In a poster presentation, Oliver Dorigo, M.D., Ph.D., Associate Professor of Obstetrics and Gynecology (Oncology), Stanford University Medical Center, who served as the trial’s lead investigator and author on the poster, shared topline safety results from 53 enrolled patients and efficacy data from the 32 participants evaluable for immune-related and clinical responses, as well as blood sample and tumor biopsy analyses.

Key findings include:

• Evidence of a clinical marker based on Baseline Tumor Burden (BTB), a measure of tumor size predictive of patient response to DPX-Survivac.
  • 37.5% (12/32) of evaluable study subjects began treatment with a non-bulky disease defined as BTB < 5 cm.
  • 73% (8/11) of tumor regressions and 80% of clinical responses (4/5) observed in subset of patients with BTB < 5 cm.
• Responders thus far showing prolonged duration of clinical benefits reaching up to more than two years, surpassing the progression-free interval from their previous chemotherapy treatment.
• Robust systemic survivin-specific T cell responses and evidence of survivin-specific T cells tumor infiltration correlated with clinical benefits.
  • 100% of durable clinical responses correlated with T cell infiltration.
• Epacadostat triggered inhibition of the conversion of tryptophan into kynurenine that was dose dependent.
• Cohort demographics were balanced and the combination yielded a tolerable safety profile.

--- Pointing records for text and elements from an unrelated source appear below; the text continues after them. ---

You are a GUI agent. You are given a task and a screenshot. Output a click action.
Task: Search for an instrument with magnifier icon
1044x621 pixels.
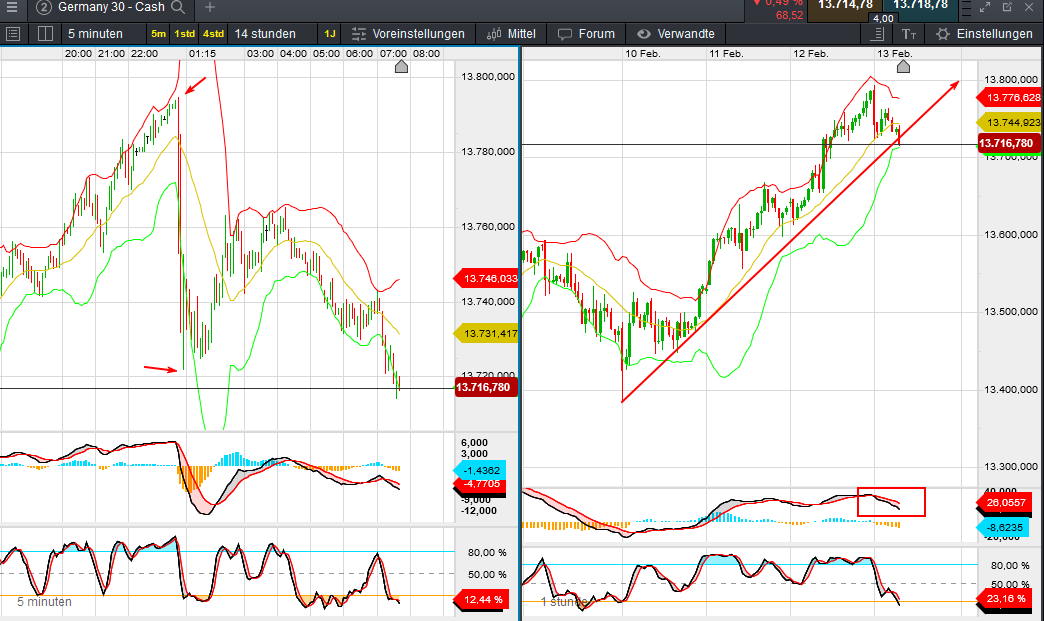(x=178, y=7)
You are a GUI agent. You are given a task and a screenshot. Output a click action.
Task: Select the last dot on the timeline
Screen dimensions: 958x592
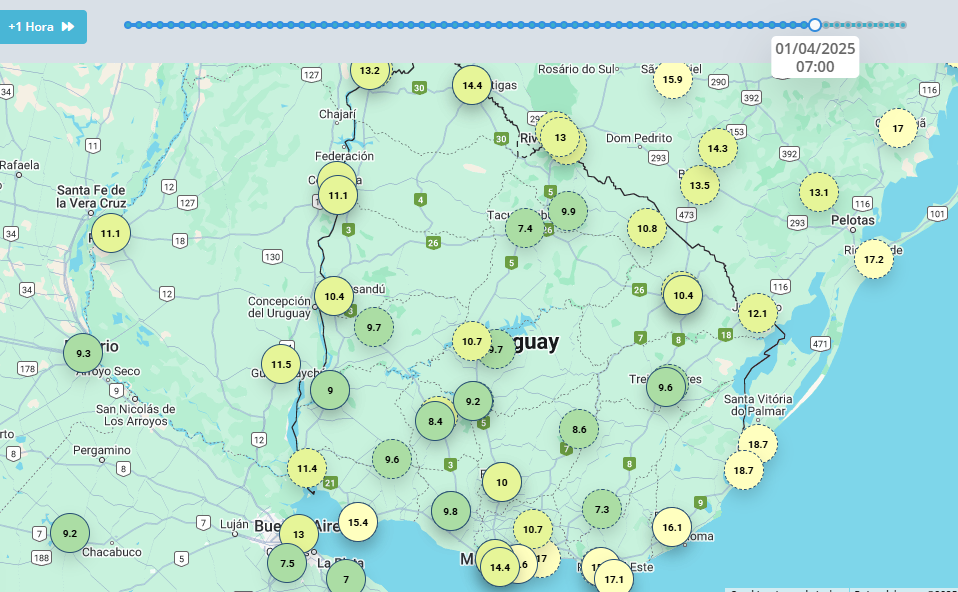click(903, 25)
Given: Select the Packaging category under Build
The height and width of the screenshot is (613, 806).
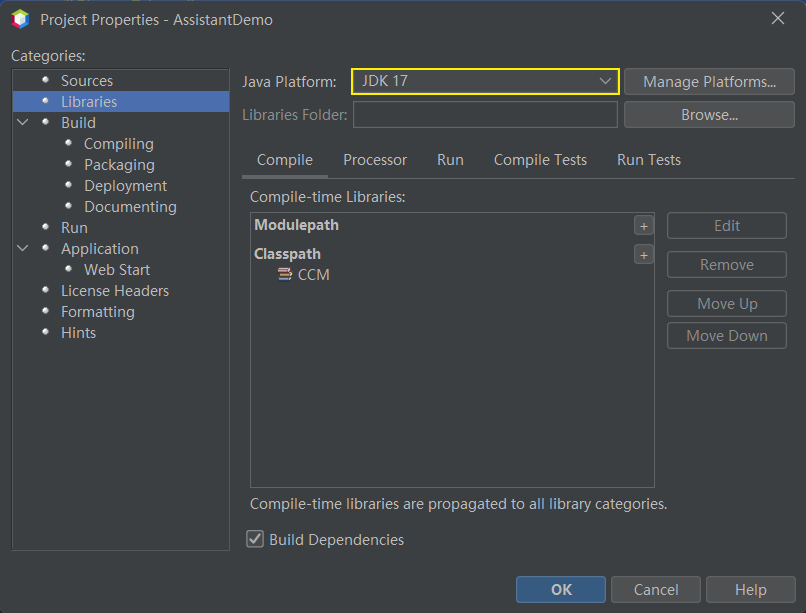Looking at the screenshot, I should pos(119,165).
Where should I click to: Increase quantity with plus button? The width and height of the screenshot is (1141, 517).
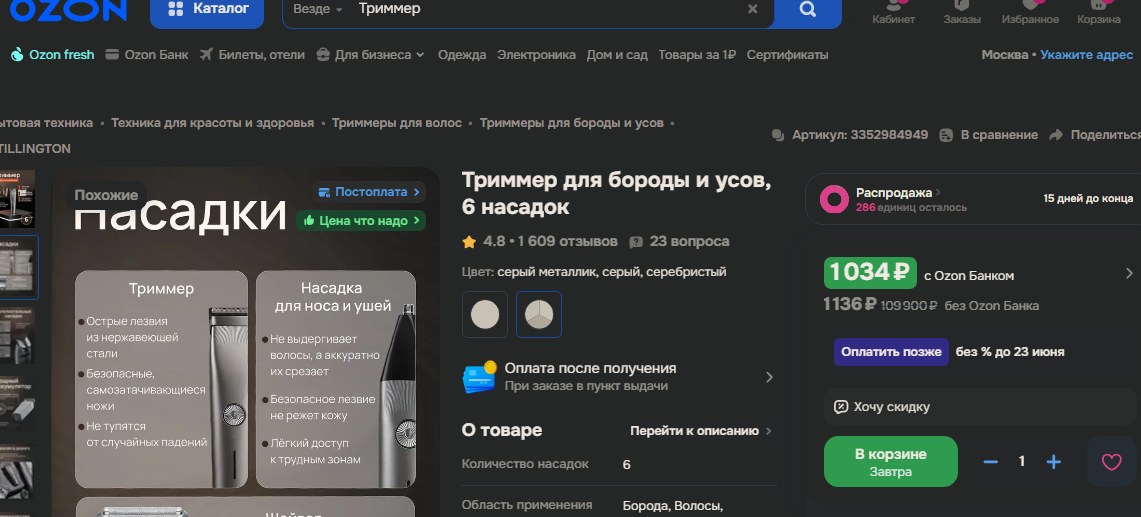coord(1053,461)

“This data set provided meaningful information on how the potential benefits of DPX-Survivac may best be translated to patients, including the connection between tumor regressions and T cell infiltration in the tumor microenvironment,” said Frederic Ors, Chief Executive Officer at IMV. “We believe that DPX-Survivac is the first targeted T cell therapy to induce significant tumor regressions in challenging tumors such as those seen in ovarian cancer. We remain committed to developing DPX-Survivac for patients with significant unmet medical needs, and look forward to our upcoming discussions with regulatory authorities in the USA, Canada and Europe.”

Updated Clinical Response and Safety Data for DeCidE1

At the time of data cut-off, 53 patients were enrolled in the phase 1b clinical trial, including 14 from the 100 mg epacadostat dosing cohort and 39 from 300 mg epacadostat cohort. Based on 300 mg cohort results, IMV and Incyte agreed to stop dosing patients with epacadostat before completion of the study. Patients who completed at least one CT scan, as required per the trial protocol, were evaluable for response analysis.

71% of patients were evaluable for responses in the 100 mg cohort and 56% in the 300 mg dose cohort. At time of data cut-off, 8 participants remained on treatment and were being evaluated for clinical responses.